Young James Higgs had led a group almost to Cheltenham on Saturday but on the Sunday I was happy to join him on a run that took us South West into Somerset. After riding a few lanes near Keevil airfield and Trowbridge we crossed the county boundary and the river Frome via an ancient and beautiful but very narrow stone packhorse bridge at Tellisford. There were quite a few road miles between the byways but it was worth it to do some interesting and memorable lanes, including one steep and overgrown climb which caught me out and had me pleased to have some lifting assistance from my fellow riders!

Jimmy’s route took us to Wooky and Wells, within sight of the striking Glastonbury Tor several times and past the gates of Worthy Farm, at Pilton, home of the Glastonbury Festival. One trail near Wookey Hole coincided with about 200 metres of stream, some of which was pretty deep, but thankfully no-one came to grief. James is a skilful rider who likes to get a move on, but he’s a big lad who doesn't believe in rising out of the saddle to let his legs soak up some of the shocks, so I wasn’t entirely surprised when his trusty KLR 650 copped a compression front puncture near Chew Valley Lake. Fortunately we were able to combine fitting a new tube with a tea break at a nearby farm café, which, even more fortuitously, coincided with a brief but torrential downpour. So we stayed dry!

Three of the guys in our group were from the Isle of Wight and sharing a van which was packed up and loaded to the gunwales in record time as they dashed off to catch a ferry from Portsmouth. Turned out that in addition to their modern enduro bikes they all also had XT500s which they'd all bought specifically to do Austin Vince’s twin shock challenge in the Pyrenees. Amazingly, they actually rode all three bikes right across France to get to the event, and then proceeded to win it outright before riding home. Impressive!

This trail leading up to the Ridgeway itself had only been open for 13 days when this picture was taken
Meanwhile Carla McKenzie had survived her first ever attempt at run-leading, with an all-girl group which included Becky Burbidge who organises the Wilts TRF’s support of local horse trials and is the wife of Steve ‘Bakerman’ Burbidge, who is a bit of a local legend for all the fund-raising for charity he does in all sorts of ways. Steve runs the 'Great Escape' trail riding event just after Christmas every year and was boldly run-leading on his BMW R1200GS, and had another 1200 in his group too. In contrast the smallest bike I saw was a Yamaha 125 and there was every type of trail bike in between, from Huskies to XT600s but you won’t be surprised to hear that a lot of them were orange!
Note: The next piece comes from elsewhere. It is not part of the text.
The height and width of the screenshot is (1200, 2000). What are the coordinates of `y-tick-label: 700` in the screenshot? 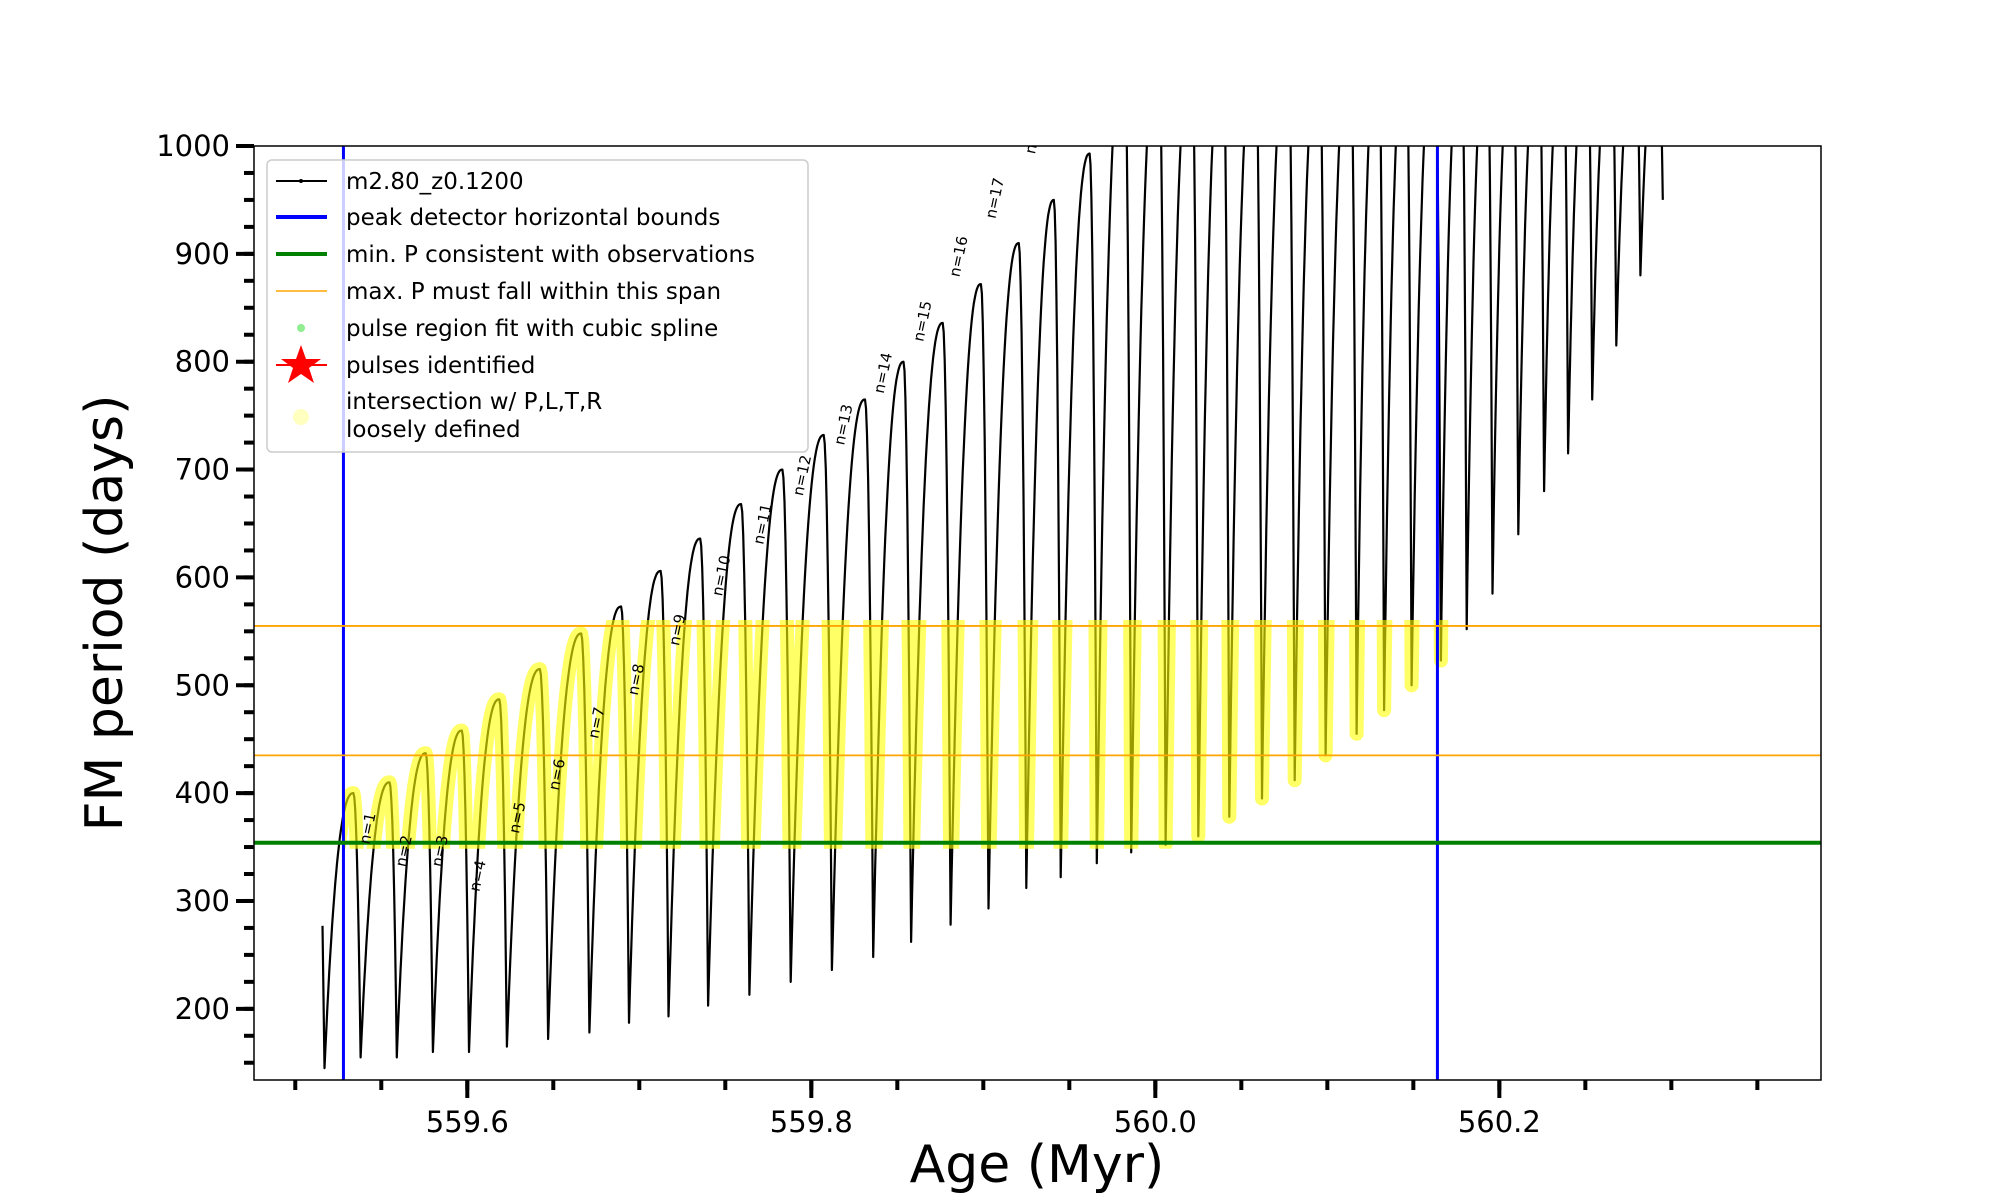 It's located at (202, 470).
My own trail drama came at the end of the day, after the Wessex Wanderer was officially over. I was riding an easy trail route from Cherhill to Wootton Basset, which I’d done several times before, but only in the opposite direction. I missed a turn and found myself on a previously unridden byway. Rather than turn around, I worked out a new route to get back on track but unbeknownst to me, the new route took me on a byway that turned into some of the stickiest clay-based gloop I have ever encountered. I actually dropped the bike as the glue-like clay jammed between the tyre and the low front mudguard and locked my front wheel solid. After several futile attempts to unblock the mudguard I realised that there was nothing for it but to unbolt it completely, along with fork brace beneath. I’ve only once had to do that before, when I foolishly rode a BMW Funduro F650 in the Wyegate Long Distance Trial about 20 years ago. I finished the trail with the mudguard strapped on the back and a face full of mud!
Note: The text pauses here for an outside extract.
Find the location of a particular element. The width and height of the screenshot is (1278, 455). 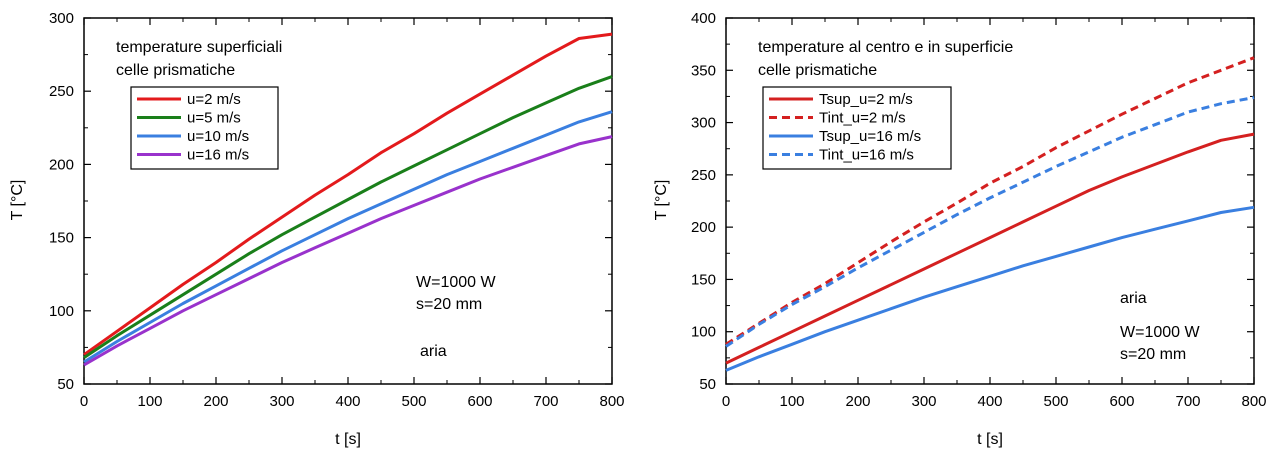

Many thanks to the Wiltshire TRF for putting on such a great event especially chief organiser Keith Johnston, but also all 28 of the volunteers who helped over the weekend by leading runs, selling raffle tickets and doing all the admin. By common consent it was the biggest and best Wessex Wanderer yet. Next year’s event is scheduled for May 12th and 13th 2018. See you there?